How do state governments meet the expenditure commitments, including those made in the budget and towards the pet projects announced during elections? The governments also have to find ways to fund added expenses in cases of unexpected emergencies such as coronavirus. According to a senior government official in Andhra Pradesh, the state government has been announcing a series of committed expenses it's incurring and has come up with a slew of expense management measures to fund these.
Some of the major committed expenditures
On April 30, Andhra Pradesh Chief Minister YS Jagan Mohan Reddy gave a nod to clear all the pending dues to the MSME sector. This is for the last five years - from 2014-15 to be precise - accounting for Rs 905 crore to be cleared in two instalments (in May and in June). In addition, all the minimum power demand charges of MSMEs estimated at Rs 188 crore during the months of April, May, and June are to be waived. Rs 200 crore is going to be provided as input capital to the firms at low-interest rates in partnership with SIDBI. It's a part of an action plan to boost the MSMEs impacted due to Covid-19. Over 72,531 micro-enterprises, 24,252 small and 645 medium scale industries are expected to benefit.
Similarly, dues worth nearly Rs 1085 crore are pending for units in the textile sector too. However, the state here is awaiting details of a proposed central government plan to bail them out. Another major expenditure head is the accumulated Rs 3700 crore (over the past six quarters) towards college (undergraduate - engineering and medical) fee reimbursements for the economically weaker section students and some of it for their scholarships.
Then, there is the unavoidable payment that needs to be made towards payment of pensions each month of around Rs 1400 crore. The interest reimbursements for women self help groups paid to the banks amounting to around Rs 1400 crore also stands as an expenditure the state is committed to.
The state has a programme "Rythu Bharosa" to extend investment support to farmers, especially during the kharif and rabi seasons. It is now due in May and stands at around Rs 3,000 crore (for kharif crop). Later, a lower amount is given during the rabi season. The amount is transferred to bank accounts of farmers for purchase of seeds, fertilizers and pesticides.
So, how does the state propose to raise the resources to fund these? These have been made possible by a combination of measures, according to a senior official of the state who spoke on condition of anonymity.
Measures to raise the funds
These include, withholding close to one-fourth of the salaries to leaders and senior employees such as to the ministers, IAS and IPS officers, who are all getting only 50 per cent pay. However, full salaries are being paid to those in health care, police, sanitation, village secretariats, class four employees and pensioners. All of this has meant, government is today able to hold back Rs 1500 crore to Rs 2,000 crore each month for the last two months. Also, outflows towards capital expenses on projects are also down. It has also released funds to the tune of Rs 1500 crore as various projects on roads, irrigation and others have been stalled. But then, the state borrowings have not stopped even as execution of some of the schemes has been stalled. This is also getting translated as liquid cash for the state in the region of Rs 3,000 crore every month as Andhra gets around Rs 35,000 crore annually.

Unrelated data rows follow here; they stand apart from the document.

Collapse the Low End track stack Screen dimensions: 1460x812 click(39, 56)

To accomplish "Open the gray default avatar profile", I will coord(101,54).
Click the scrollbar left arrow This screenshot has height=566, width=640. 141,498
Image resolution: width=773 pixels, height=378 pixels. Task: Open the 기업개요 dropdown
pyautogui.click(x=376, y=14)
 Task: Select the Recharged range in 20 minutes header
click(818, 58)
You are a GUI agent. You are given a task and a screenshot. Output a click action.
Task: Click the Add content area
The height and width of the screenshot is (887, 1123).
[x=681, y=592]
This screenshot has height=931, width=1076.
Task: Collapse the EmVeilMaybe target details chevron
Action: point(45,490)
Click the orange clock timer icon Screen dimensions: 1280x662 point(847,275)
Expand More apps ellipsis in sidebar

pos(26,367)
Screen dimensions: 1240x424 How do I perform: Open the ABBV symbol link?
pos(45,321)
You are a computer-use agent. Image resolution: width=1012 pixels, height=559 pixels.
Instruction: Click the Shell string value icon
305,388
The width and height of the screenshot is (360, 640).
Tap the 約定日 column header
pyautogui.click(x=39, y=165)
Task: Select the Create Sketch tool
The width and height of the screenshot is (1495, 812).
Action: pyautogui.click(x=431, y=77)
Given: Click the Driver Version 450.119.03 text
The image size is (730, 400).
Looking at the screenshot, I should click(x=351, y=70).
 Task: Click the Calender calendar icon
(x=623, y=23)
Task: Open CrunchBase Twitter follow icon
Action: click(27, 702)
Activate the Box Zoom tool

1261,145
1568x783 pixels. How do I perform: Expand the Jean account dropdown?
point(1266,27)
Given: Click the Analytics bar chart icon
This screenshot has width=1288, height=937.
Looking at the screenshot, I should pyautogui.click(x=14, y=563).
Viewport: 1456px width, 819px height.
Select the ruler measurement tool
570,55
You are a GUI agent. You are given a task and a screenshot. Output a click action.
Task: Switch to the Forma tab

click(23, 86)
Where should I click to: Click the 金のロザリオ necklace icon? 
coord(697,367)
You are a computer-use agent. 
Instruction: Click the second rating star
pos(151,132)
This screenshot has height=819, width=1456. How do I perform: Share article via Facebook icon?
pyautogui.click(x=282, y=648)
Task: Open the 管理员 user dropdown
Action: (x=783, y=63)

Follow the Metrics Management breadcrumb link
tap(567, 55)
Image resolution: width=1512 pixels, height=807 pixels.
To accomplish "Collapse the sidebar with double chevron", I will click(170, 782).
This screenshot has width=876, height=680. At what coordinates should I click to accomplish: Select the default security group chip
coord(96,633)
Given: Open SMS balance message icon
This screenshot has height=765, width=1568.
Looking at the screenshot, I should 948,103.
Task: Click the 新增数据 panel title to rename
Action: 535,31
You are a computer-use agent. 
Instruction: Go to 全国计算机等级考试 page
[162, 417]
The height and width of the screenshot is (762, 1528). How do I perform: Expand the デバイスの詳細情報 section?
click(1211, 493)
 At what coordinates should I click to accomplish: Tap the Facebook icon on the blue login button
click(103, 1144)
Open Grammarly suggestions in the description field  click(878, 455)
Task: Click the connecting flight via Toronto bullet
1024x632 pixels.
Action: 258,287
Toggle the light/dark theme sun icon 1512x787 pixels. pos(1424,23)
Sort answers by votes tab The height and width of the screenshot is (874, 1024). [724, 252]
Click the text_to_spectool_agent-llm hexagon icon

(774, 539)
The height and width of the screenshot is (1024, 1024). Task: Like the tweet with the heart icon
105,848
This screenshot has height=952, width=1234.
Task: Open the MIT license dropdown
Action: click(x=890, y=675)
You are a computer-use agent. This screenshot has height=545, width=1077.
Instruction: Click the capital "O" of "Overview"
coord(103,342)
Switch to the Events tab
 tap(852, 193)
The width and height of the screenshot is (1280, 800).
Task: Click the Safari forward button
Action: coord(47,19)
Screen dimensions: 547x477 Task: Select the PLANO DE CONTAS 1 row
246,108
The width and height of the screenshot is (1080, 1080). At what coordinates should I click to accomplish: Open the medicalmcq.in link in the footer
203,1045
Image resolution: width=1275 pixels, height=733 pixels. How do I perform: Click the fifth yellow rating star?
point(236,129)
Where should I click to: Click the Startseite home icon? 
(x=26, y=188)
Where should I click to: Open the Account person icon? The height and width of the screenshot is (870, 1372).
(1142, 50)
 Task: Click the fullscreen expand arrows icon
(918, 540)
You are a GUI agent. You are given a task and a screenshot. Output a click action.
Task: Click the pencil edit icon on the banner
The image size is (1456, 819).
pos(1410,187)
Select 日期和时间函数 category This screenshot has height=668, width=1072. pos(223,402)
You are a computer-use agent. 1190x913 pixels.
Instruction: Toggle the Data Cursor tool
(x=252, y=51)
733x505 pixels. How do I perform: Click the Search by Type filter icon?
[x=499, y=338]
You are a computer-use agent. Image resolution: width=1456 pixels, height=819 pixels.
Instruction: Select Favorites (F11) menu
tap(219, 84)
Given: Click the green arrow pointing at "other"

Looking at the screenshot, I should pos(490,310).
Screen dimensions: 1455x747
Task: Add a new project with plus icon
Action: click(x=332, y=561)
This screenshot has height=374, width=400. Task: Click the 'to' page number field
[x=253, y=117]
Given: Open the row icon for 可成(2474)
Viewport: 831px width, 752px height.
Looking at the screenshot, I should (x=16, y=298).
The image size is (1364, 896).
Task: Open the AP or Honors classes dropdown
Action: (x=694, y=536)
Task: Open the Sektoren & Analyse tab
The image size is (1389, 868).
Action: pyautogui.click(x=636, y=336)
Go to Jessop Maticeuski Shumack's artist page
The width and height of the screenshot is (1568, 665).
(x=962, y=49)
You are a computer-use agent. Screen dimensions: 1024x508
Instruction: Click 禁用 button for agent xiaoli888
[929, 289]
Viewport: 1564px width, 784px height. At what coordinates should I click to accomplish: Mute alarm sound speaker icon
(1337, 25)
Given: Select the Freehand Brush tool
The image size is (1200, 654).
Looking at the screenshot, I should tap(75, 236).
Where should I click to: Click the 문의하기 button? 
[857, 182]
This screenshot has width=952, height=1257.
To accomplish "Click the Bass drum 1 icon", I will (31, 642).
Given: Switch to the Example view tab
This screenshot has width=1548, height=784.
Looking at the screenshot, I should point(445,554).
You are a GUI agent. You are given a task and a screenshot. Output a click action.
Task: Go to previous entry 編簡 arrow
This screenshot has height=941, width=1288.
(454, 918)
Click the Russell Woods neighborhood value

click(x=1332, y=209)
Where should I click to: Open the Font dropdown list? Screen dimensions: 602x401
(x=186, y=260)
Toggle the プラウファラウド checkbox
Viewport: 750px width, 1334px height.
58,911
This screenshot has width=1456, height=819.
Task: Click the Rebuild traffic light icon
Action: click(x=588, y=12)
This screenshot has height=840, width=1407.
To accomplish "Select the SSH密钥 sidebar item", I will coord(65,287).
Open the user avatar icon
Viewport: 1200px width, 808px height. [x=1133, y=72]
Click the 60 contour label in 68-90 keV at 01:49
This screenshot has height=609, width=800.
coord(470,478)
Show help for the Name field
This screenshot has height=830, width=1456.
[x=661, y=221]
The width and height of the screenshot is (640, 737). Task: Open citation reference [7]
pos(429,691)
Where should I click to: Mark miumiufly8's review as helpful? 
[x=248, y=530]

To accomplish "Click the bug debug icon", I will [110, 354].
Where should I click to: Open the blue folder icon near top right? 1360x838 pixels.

So, all of these put together, the state is able to set aside almost Rs 6,000 crore every month and then decide what to spend these on. On COVID-19, the official says, the expenditure currently is not huge and stands around Rs 300 crores a month. It is largely for mobilising the hospitals and on spending for additional beds and masks and protective gear. Also, the state also gives away Rs 2,000 each to the affected people (around 1400 positive cases) and towards spending on food for the poor.
Devolution of funds from Centre
However, the devolution of funds from the Centre still remains an issue. Similar to other states, Andhra too had to see a cutback of around 30 per cent of the total funds transferred in the first week of April, according to the official. However, the Centre describes it more as an 18 per cent cut and highlights the added benefits the states now stand to get in terms of temporary reliefs via ways and means advances, higher overdraft facility and borrowing limits.
Post COVID-19, the official says, there are plans on revenue mobilisation to the tune of Rs 6,000 crore to Rs 7,000 crore in the state. It may include levies on the liquor industry and perhaps also on diesel and petrol. Though, none of these are possible at the moment.